[Begin RECORDS FOR THE EXERCISE]
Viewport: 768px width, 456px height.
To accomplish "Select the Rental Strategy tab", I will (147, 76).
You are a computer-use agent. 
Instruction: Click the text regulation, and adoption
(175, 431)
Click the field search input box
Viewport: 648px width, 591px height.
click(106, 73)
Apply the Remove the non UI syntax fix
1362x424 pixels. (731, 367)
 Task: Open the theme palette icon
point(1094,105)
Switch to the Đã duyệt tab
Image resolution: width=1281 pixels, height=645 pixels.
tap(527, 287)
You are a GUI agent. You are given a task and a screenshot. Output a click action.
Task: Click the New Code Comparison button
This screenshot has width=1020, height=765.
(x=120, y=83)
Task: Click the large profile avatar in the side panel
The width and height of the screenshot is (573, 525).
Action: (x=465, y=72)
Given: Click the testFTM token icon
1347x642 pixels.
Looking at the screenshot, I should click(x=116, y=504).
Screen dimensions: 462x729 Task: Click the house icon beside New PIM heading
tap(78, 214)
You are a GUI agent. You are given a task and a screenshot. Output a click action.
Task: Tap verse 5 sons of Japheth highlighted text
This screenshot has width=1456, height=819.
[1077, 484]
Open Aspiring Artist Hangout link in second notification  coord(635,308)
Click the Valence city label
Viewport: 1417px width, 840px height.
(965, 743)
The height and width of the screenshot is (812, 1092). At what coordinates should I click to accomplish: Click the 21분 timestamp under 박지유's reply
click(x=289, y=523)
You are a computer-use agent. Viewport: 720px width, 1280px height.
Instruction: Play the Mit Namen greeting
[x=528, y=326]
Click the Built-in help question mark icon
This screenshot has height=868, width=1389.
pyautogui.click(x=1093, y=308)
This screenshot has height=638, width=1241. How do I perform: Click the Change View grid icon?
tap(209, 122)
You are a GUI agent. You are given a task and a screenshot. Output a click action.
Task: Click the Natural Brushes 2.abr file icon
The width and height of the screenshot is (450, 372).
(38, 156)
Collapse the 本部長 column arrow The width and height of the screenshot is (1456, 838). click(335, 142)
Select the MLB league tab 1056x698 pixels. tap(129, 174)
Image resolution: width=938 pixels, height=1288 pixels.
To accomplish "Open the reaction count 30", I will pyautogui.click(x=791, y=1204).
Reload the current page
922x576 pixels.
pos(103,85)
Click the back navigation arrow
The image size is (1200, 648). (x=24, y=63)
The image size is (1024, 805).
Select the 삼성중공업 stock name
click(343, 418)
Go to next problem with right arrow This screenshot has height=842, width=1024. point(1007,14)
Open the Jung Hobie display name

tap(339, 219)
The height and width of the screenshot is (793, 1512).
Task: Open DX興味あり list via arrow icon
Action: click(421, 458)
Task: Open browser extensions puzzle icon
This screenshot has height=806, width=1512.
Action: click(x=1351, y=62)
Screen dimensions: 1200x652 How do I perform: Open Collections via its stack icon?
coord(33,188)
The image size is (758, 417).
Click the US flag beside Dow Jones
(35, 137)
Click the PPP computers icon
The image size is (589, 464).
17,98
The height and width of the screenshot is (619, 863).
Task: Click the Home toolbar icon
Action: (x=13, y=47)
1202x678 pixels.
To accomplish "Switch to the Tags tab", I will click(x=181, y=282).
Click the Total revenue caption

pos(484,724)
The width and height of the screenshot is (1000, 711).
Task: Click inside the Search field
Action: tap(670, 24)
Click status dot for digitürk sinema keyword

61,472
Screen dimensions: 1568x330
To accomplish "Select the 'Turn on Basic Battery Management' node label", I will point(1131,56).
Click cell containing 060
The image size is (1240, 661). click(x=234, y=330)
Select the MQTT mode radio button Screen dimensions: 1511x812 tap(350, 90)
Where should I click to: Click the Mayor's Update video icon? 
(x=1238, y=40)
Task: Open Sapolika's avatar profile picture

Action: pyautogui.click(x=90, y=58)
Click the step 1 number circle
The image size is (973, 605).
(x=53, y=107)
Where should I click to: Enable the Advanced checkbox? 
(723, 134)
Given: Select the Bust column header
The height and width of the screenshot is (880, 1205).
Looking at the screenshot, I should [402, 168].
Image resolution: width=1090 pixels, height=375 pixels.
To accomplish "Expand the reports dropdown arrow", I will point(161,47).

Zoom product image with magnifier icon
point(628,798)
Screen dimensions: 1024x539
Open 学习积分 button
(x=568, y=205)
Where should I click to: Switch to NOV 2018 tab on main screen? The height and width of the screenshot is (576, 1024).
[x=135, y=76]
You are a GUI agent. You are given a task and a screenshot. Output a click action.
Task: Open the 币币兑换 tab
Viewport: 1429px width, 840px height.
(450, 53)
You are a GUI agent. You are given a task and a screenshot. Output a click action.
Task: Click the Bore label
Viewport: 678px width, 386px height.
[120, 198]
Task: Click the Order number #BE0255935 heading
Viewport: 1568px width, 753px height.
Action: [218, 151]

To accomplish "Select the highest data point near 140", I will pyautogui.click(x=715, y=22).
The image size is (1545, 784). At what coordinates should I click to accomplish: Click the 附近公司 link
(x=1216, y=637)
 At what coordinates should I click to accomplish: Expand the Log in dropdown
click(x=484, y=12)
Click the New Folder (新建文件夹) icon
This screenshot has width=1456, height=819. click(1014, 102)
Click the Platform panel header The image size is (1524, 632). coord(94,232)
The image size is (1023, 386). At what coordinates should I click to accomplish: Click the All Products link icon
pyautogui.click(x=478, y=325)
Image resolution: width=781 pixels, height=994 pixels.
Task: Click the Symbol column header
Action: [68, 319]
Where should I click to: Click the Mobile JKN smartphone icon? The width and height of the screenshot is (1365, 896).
[End RECORDS FOR THE EXERCISE]
* **WHAT IS EXPECTED**: Copy out the data lines word for word, starting at the line that contains "Click status dot for digitürk sinema keyword" and ending at the line that contains "Click the Platform", with both of those lines included.

* **SOLUTION**:
Click status dot for digitürk sinema keyword

61,472
Screen dimensions: 1568x330
To accomplish "Select the 'Turn on Basic Battery Management' node label", I will point(1131,56).
Click cell containing 060
The image size is (1240, 661). click(x=234, y=330)
Select the MQTT mode radio button Screen dimensions: 1511x812 tap(350, 90)
Where should I click to: Click the Mayor's Update video icon? 
(x=1238, y=40)
Task: Open Sapolika's avatar profile picture

Action: pyautogui.click(x=90, y=58)
Click the step 1 number circle
The image size is (973, 605).
(x=53, y=107)
Where should I click to: Enable the Advanced checkbox? 
(723, 134)
Given: Select the Bust column header
The height and width of the screenshot is (880, 1205).
Looking at the screenshot, I should [402, 168].
Image resolution: width=1090 pixels, height=375 pixels.
To accomplish "Expand the reports dropdown arrow", I will point(161,47).

Zoom product image with magnifier icon
point(628,798)
Screen dimensions: 1024x539
Open 学习积分 button
(x=568, y=205)
Where should I click to: Switch to NOV 2018 tab on main screen? The height and width of the screenshot is (576, 1024).
[x=135, y=76]
You are a GUI agent. You are given a task and a screenshot. Output a click action.
Task: Open the 币币兑换 tab
Viewport: 1429px width, 840px height.
(450, 53)
You are a GUI agent. You are given a task and a screenshot. Output a click action.
Task: Click the Bore label
Viewport: 678px width, 386px height.
[120, 198]
Task: Click the Order number #BE0255935 heading
Viewport: 1568px width, 753px height.
Action: [218, 151]

To accomplish "Select the highest data point near 140", I will pyautogui.click(x=715, y=22).
The image size is (1545, 784). At what coordinates should I click to accomplish: Click the 附近公司 link
(x=1216, y=637)
 At what coordinates should I click to accomplish: Expand the Log in dropdown
click(x=484, y=12)
Click the New Folder (新建文件夹) icon
This screenshot has width=1456, height=819. click(1014, 102)
Click the Platform panel header The image size is (1524, 632). coord(94,232)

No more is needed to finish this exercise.